# Items start

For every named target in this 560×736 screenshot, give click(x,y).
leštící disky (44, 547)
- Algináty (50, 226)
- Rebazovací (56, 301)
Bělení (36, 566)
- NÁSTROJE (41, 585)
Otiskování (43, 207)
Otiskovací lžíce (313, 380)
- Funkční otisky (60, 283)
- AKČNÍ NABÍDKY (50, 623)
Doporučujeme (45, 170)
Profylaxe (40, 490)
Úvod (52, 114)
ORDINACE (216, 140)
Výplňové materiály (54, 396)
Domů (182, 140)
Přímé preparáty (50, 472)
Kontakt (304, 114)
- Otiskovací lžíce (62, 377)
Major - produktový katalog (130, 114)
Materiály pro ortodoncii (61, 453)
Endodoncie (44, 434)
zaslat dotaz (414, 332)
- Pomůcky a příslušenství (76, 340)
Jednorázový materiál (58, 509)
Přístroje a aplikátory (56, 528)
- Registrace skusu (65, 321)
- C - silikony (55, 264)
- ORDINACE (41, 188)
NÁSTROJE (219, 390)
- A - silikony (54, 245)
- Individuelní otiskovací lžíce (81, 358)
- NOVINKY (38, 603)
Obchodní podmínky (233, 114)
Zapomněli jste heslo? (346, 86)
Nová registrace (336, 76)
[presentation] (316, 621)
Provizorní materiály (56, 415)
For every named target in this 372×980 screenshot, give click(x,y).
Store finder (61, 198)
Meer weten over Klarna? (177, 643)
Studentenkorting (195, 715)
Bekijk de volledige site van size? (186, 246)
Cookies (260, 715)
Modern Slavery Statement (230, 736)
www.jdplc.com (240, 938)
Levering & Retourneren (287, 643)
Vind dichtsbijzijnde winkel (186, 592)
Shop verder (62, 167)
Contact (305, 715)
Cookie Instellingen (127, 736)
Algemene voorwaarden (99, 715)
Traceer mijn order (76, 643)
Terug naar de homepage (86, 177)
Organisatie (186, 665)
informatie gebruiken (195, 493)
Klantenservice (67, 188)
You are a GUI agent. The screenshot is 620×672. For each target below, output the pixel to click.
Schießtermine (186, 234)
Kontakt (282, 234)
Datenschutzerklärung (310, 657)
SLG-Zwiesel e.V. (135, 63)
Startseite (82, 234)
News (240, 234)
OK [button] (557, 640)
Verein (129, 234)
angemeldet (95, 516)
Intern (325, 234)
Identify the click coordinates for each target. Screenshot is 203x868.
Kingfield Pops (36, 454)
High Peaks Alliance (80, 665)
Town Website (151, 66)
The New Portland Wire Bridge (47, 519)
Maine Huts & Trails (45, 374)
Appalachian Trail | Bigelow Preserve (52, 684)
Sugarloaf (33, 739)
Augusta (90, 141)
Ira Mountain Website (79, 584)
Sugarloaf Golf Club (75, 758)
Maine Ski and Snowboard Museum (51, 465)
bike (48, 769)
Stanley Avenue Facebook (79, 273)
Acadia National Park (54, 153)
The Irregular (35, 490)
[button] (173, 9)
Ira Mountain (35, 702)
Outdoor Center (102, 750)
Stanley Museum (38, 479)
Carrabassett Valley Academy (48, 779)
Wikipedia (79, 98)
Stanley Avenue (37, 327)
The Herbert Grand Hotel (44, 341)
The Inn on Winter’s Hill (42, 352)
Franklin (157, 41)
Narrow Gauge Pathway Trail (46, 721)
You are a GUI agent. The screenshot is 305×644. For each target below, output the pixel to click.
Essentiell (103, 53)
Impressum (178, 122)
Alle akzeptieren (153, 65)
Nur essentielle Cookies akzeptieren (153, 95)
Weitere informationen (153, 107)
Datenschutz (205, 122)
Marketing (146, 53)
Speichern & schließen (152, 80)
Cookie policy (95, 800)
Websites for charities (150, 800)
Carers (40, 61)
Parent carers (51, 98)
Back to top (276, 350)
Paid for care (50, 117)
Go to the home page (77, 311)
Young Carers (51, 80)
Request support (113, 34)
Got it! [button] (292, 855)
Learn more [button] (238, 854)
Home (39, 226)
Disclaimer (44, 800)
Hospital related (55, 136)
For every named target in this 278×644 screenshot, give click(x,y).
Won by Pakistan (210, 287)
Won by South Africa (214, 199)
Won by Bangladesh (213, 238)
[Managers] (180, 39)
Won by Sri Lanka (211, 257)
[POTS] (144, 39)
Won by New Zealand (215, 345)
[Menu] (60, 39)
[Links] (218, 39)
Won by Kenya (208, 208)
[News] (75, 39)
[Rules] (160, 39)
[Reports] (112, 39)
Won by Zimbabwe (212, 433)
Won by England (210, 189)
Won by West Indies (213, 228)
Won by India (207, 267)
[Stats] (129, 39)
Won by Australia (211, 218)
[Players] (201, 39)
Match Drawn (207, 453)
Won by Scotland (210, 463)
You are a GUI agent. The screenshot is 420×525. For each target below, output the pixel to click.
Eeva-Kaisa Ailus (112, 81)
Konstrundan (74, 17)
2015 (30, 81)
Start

# Items end

Can you write out all of the data above again, substituting "Victory for" for every "Won by" and leaving everything else unchanged?

> Result
For every named target in this 560×736 screenshot, give click(x,y).
leštící disky (44, 547)
- Algináty (50, 226)
- Rebazovací (56, 301)
Bělení (36, 566)
- NÁSTROJE (41, 585)
Otiskování (43, 207)
Otiskovací lžíce (313, 380)
- Funkční otisky (60, 283)
- AKČNÍ NABÍDKY (50, 623)
Doporučujeme (45, 170)
Profylaxe (40, 490)
Úvod (52, 114)
ORDINACE (216, 140)
Výplňové materiály (54, 396)
Domů (182, 140)
Přímé preparáty (50, 472)
Kontakt (304, 114)
- Otiskovací lžíce (62, 377)
Major - produktový katalog (130, 114)
Materiály pro ortodoncii (61, 453)
Endodoncie (44, 434)
zaslat dotaz (414, 332)
- Pomůcky a příslušenství (76, 340)
Jednorázový materiál (58, 509)
Přístroje a aplikátory (56, 528)
- Registrace skusu (65, 321)
- C - silikony (55, 264)
- ORDINACE (41, 188)
NÁSTROJE (219, 390)
- A - silikony (54, 245)
- Individuelní otiskovací lžíce (81, 358)
- NOVINKY (38, 603)
Obchodní podmínky (233, 114)
Zapomněli jste heslo? (346, 86)
Nová registrace (336, 76)
[presentation] (316, 621)
Provizorní materiály (56, 415)
For every named target in this 372×980 screenshot, give click(x,y).
Store finder (61, 198)
Meer weten over Klarna? (177, 643)
Studentenkorting (195, 715)
Bekijk de volledige site van size? (186, 246)
Cookies (260, 715)
Modern Slavery Statement (230, 736)
www.jdplc.com (240, 938)
Levering & Retourneren (287, 643)
Vind dichtsbijzijnde winkel (186, 592)
Shop verder (62, 167)
Contact (305, 715)
Cookie Instellingen (127, 736)
Algemene voorwaarden (99, 715)
Traceer mijn order (76, 643)
Terug naar de homepage (86, 177)
Organisatie (186, 665)
informatie gebruiken (195, 493)
Klantenservice (67, 188)
You are a GUI agent. The screenshot is 620×672. For each target below, output the pixel to click.
Schießtermine (186, 234)
Kontakt (282, 234)
Datenschutzerklärung (310, 657)
SLG-Zwiesel e.V. (135, 63)
Startseite (82, 234)
News (240, 234)
OK [button] (557, 640)
Verein (129, 234)
angemeldet (95, 516)
Intern (325, 234)
Identify the click coordinates for each target. Screenshot is 203x868.
Kingfield Pops (36, 454)
High Peaks Alliance (80, 665)
Town Website (151, 66)
The New Portland Wire Bridge (47, 519)
Maine Huts & Trails (45, 374)
Appalachian Trail | Bigelow Preserve (52, 684)
Sugarloaf (33, 739)
Augusta (90, 141)
Ira Mountain Website (79, 584)
Sugarloaf Golf Club (75, 758)
Maine Ski and Snowboard Museum (51, 465)
bike (48, 769)
Stanley Avenue Facebook (79, 273)
Acadia National Park (54, 153)
The Irregular (35, 490)
[button] (173, 9)
Ira Mountain (35, 702)
Outdoor Center (102, 750)
Stanley Museum (38, 479)
Carrabassett Valley Academy (48, 779)
Wikipedia (79, 98)
Stanley Avenue (37, 327)
The Herbert Grand Hotel (44, 341)
The Inn on Winter’s Hill (42, 352)
Franklin (157, 41)
Narrow Gauge Pathway Trail (46, 721)
You are a GUI agent. The screenshot is 305×644. For each target below, output the pixel to click.
Essentiell (103, 53)
Impressum (178, 122)
Alle akzeptieren (153, 65)
Nur essentielle Cookies akzeptieren (153, 95)
Weitere informationen (153, 107)
Datenschutz (205, 122)
Marketing (146, 53)
Speichern & schließen (152, 80)
Cookie policy (95, 800)
Websites for charities (150, 800)
Carers (40, 61)
Parent carers (51, 98)
Back to top (276, 350)
Paid for care (50, 117)
Go to the home page (77, 311)
Young Carers (51, 80)
Request support (113, 34)
Got it! [button] (292, 855)
Learn more [button] (238, 854)
Home (39, 226)
Disclaimer (44, 800)
Hospital related (55, 136)
For every named target in this 278×644 screenshot, give click(x,y).
Victory for Pakistan (210, 287)
Victory for South Africa (214, 199)
Victory for Bangladesh (213, 238)
[Managers] (180, 39)
Victory for Sri Lanka (211, 257)
[POTS] (144, 39)
Victory for New Zealand (215, 345)
[Menu] (60, 39)
[Links] (218, 39)
Victory for Kenya (208, 208)
[News] (75, 39)
[Rules] (160, 39)
[Reports] (112, 39)
Victory for Zimbabwe (212, 433)
Victory for England (210, 189)
Victory for West Indies (213, 228)
Victory for India (207, 267)
[Stats] (129, 39)
Victory for Australia (211, 218)
[Players] (201, 39)
Match Drawn (207, 453)
Victory for Scotland (210, 463)
You are a GUI agent. The screenshot is 420×525. For each target below, output the pixel to click.
Eeva-Kaisa Ailus (112, 81)
Konstrundan (74, 17)
2015 (30, 81)
Start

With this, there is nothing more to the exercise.